ExBody2采用分级数据集,将动作难度分为入门版、进阶版、高级版和完整版。D250数据包表现最佳,其难度设计恰到好处,既包含多样化的动作,又避免了过高的挑战。相比其他数据包,D250既能提供足够的挑战,又不会让机器人感到压力过大。
ExBody2系统包括虚拟环境中的“老师机器人”和真实环境中的“学生机器人”。老师机器人通过强化学习算法不断优化自身动作,而学生机器人则通过观察数据进行学习。ExBody2采用“DAgger”算法简化复杂指令,弥补信息缺失。

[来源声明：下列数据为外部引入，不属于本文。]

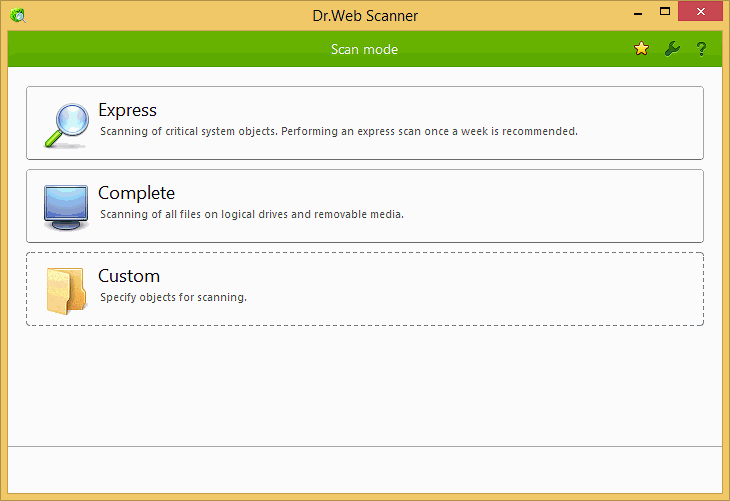Click the empty bottom status panel

[x=365, y=470]
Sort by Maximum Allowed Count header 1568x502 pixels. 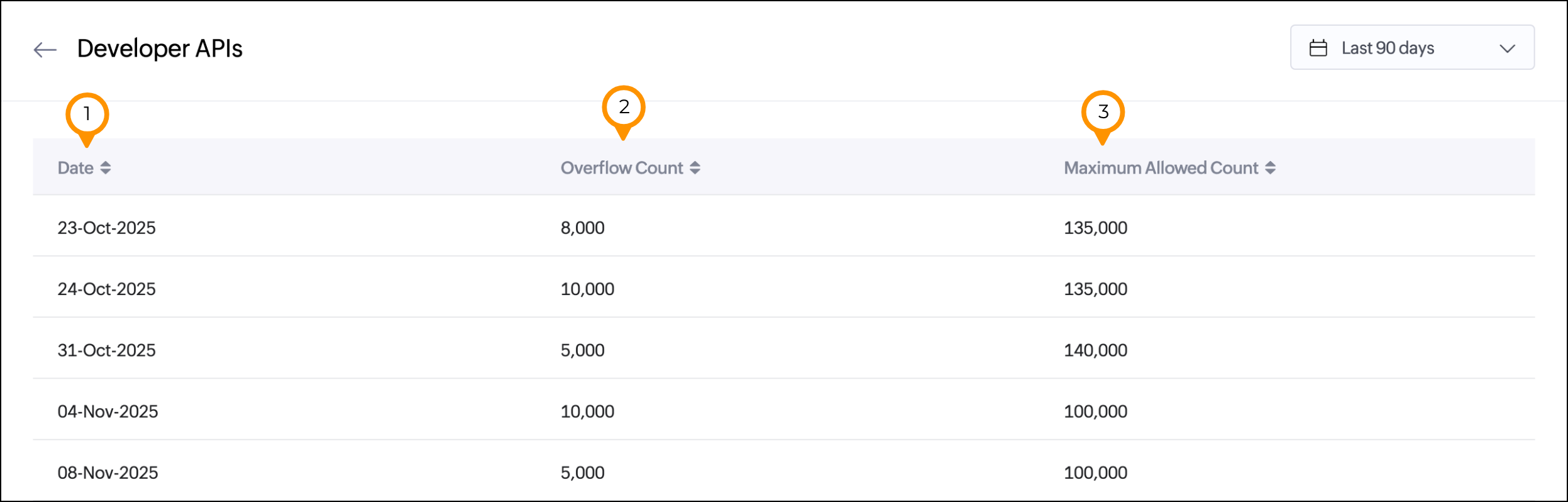pos(1161,168)
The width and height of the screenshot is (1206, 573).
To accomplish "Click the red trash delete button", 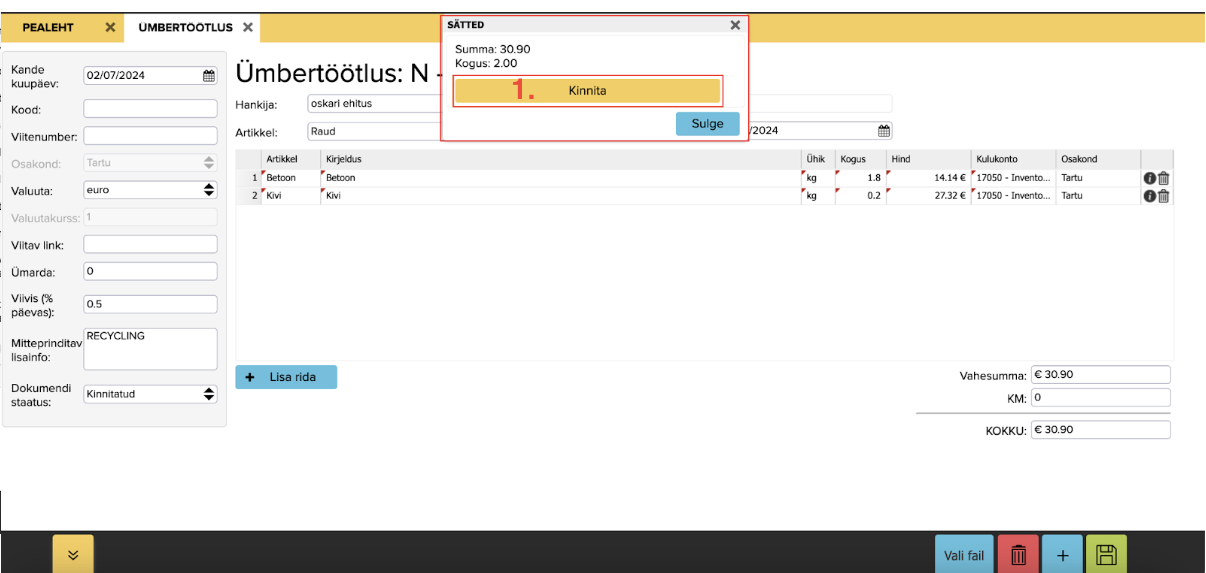I will (1018, 554).
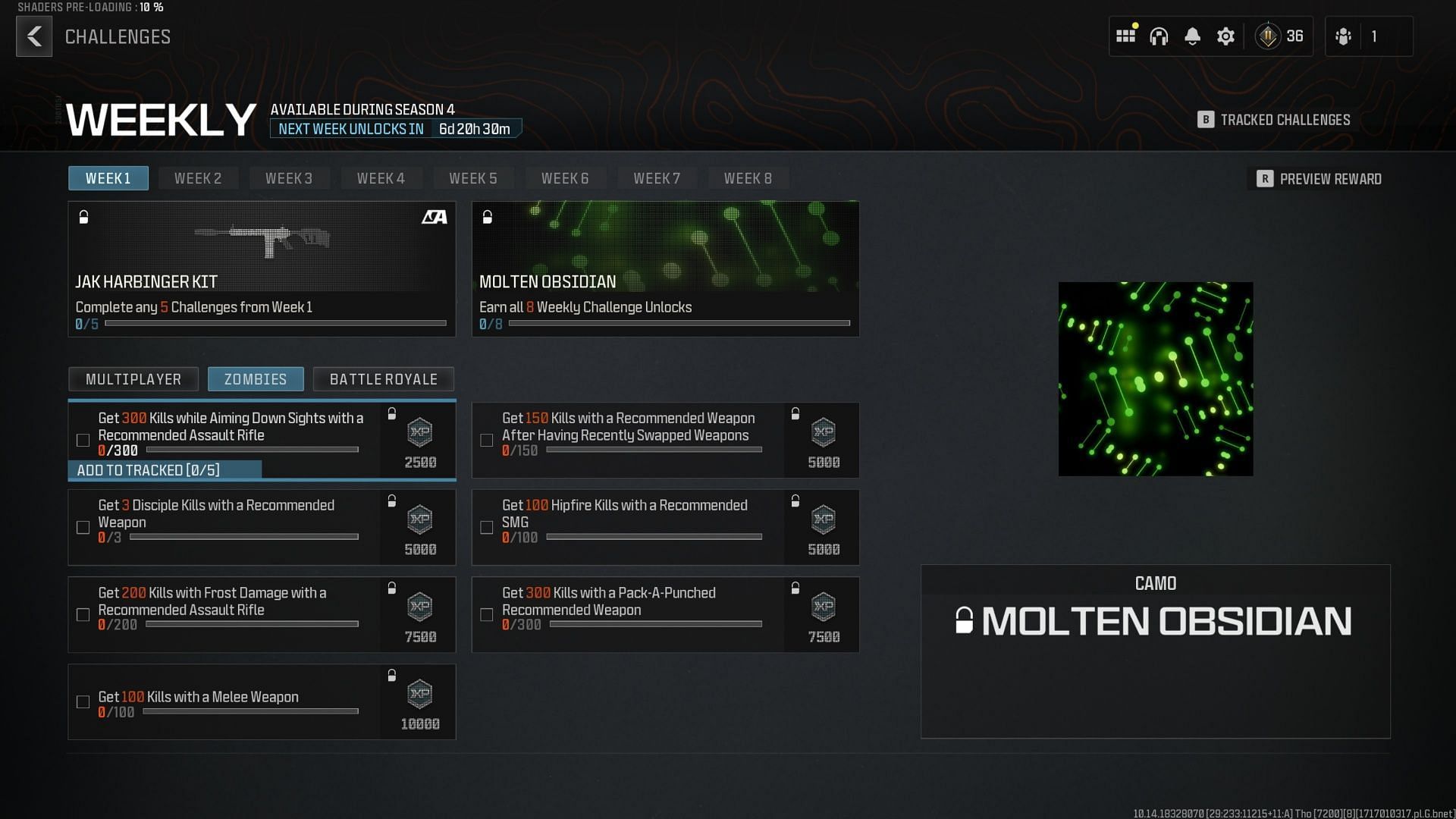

ExBody2在真实环境中的表现验证了其优越性。例如,在推挤测试中,ExBody2的机器人反应灵敏,能迅速调整重心保持稳定。在复杂地形行走测试中,ExBody2的机器人表现稳健,能够适应不规则地面。此外,在工业流水线中,ExBody2的机器人能够迅速调整位置,主动适应物料位置变化。
研究团队量化了ExBody2在关节位置精度、关键点位置误差和速度误差等方面的表现,显示ExBody2的机器人误差显著降低,优于传统机器人。
ExBody2不仅在课堂中表现出色,更在真实环境中展现出更高的稳定性和灵活性。无论是家庭服务还是工业生产,ExBody2为人形机器人带来了新的可能性。